## TRABALHO A FAZER
Dê continuidade ao texto sobre a série The Last of Us, começando logo após a última frase dele.

Há tempos o clichê de que a arte imita a vida – e vice-versa – nunca fez tanto sentido ao analisarmos o impacto de uma obra televisiva sobre uma geração. A série de The Last of Us vem atravessando como uma flecha os corações dos leigos (gente que nunca teve contato com o game homônimo) e dos entusiastas (como o nerd que vos escreve) de uma das maiores produções desenvolvidas em todos os tempos para o universo dos vídeo games.
Em seus cinco primeiro episódios já disponíveis no catálogo da HBO (tanto no serviço de streaming quanto para os assinantes das quase zumbis tv’s por assinatura), a produção de Neil Druckman (co-presidente da desenvolvedora de games Naughty Dog – onde foi diretor de criação e roteirista de TLOU partes 1 e 2) e Craig Mazin (criador da aclamada série Chernobyl) tem deixado a audiência boquiaberta – no melhor dos sentidos.
Afinal, estamos falando de um material onde o pano de fundo é uma infestação mundial de zumbis – ao melhor estilo The Walking Dead e Guerra Mundial Z, certo? Errado. The Last of Us tem contagiado cristãos e ateus a partir de seu rico arcabouço sobre relações interpessoais que vão muito além da narrativa protagonizada por Joel (protetor) e Ellie (protegida).

## INFORMAÇÕES
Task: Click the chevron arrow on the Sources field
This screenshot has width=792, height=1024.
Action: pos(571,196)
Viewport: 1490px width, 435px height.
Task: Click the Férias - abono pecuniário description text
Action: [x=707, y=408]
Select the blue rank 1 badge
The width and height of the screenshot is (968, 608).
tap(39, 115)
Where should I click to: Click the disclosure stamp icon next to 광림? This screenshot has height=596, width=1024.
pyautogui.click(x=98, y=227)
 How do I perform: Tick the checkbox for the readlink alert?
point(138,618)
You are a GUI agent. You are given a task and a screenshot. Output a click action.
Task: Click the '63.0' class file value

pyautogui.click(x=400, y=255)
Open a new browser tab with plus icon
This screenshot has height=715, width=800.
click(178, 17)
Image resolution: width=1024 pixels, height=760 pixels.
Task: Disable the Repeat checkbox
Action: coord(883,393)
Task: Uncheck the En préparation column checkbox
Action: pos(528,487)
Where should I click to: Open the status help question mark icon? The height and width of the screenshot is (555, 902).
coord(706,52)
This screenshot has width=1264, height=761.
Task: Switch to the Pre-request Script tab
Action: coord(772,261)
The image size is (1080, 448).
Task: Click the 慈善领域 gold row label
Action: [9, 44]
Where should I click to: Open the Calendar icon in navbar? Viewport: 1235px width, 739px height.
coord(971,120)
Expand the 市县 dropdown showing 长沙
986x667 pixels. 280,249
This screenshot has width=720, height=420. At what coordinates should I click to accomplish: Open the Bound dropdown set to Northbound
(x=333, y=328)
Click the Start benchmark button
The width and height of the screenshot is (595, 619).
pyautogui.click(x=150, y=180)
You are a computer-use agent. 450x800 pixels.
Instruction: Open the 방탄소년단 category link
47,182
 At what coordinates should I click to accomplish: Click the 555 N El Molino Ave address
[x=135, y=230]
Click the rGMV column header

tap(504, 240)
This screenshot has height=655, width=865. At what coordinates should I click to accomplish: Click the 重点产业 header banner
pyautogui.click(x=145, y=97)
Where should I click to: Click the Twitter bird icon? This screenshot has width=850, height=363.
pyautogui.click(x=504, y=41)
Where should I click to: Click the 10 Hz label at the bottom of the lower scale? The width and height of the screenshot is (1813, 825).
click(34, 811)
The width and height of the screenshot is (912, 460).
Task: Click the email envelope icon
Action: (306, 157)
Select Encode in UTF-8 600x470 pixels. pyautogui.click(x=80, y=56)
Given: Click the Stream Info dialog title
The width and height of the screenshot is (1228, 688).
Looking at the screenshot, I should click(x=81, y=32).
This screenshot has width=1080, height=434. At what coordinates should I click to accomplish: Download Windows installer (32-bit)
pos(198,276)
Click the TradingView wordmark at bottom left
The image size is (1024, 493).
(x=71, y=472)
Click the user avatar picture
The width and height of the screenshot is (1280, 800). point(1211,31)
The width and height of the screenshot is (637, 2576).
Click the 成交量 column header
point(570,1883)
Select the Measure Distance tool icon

## RESPOSTA
No olho do furacão de um caos gerado pelos próprios seres humanos – donos de um talento único para a vitimização em situações em que eles mesmos são os verdadeiros vilões – acabamos, como meras testemunhas oculares de uma catarse em construção, nos questionando sobre até onde vai a nossa capacidade de resistir a nós mesmos.
Diferente dos games, onde enfrentar os infectados pela pandemia de Cordyceps é tão duro quanto encarar os antagonistas fanáticos pelas suas próprias causas em meio aos momentos de total decadência das relações humanas, a série aprofunda ainda mais a história de vida dos protagonistas interpretados de maneira irretocável por Pedro Pascal (Joel) e Bella Ramsey (Ellie), nos fazendo amá-los muitas vezes de maneira ágape.
Aliás, essa predileção à dupla mais badass da história recente das produções televisivas, também se estende àqueles que poderiam muito bem ser meros figurantes: casos do casal gay Frank e Bill e dos irmãos Sam e Henry. Os quatro personagens – cada dupla protagonizando seu próprio episódio – atua com desenvoltura estupenda, nos enchendo de alegria ao imaginar outras adaptações de games usando The Last of Us como cartilha daqui pra frente.
Passamos da metade da primeira temporada da série e a sensação é a mesma de quem avança até os 50% do primeiro game da franquia, lançado 10 anos atrás. A cada passo ou frame, somos brindados com socos no estômago. A sensação de nó na garganta nos desfechos de episódios é algo quase inenarrável – mesmo entre as pausas no controle remoto para recorrer a copos d’água e aos lencinhos de papel (item de sobrevivência fundamental de se ter à mão). Uma dica: os episódios três e cinco provocam coriza, soluços e vermelhidão nos olhos, portanto, estejam preparados.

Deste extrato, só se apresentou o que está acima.